> Written problem
Please edit the items from the line containing "Open the Contact dropdown" through the line containing "coord(1321,78)", putting "menu" in place of "dropdown" and leaving everything else unchanged. Return only those lines.

> Given records

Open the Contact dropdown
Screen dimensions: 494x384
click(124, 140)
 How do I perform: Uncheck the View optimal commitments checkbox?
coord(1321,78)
* * *
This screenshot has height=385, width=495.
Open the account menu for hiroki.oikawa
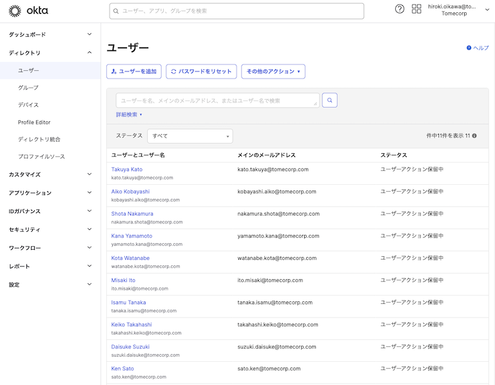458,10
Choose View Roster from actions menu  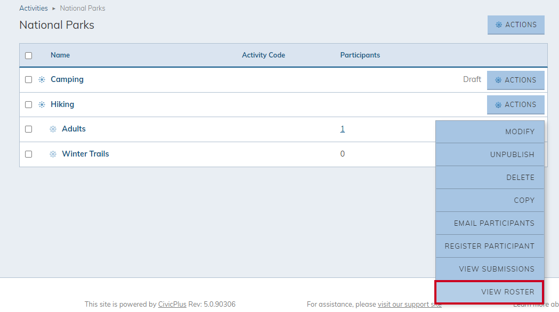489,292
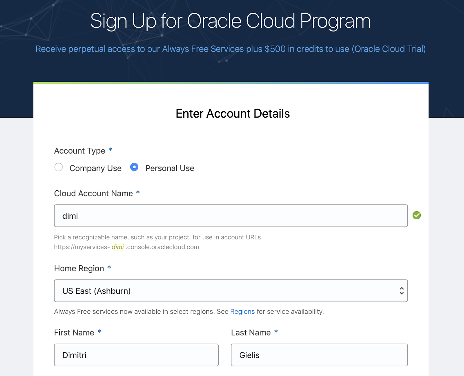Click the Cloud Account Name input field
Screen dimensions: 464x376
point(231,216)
==
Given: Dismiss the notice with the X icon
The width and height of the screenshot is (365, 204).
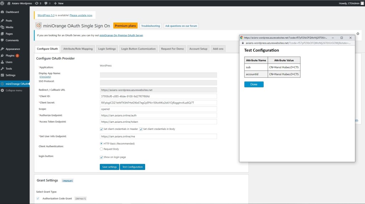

> The output
Open the Contact menu
Screen dimensions: 494x384
click(124, 140)
 How do I perform: Uncheck the View optimal commitments checkbox?
coord(1321,78)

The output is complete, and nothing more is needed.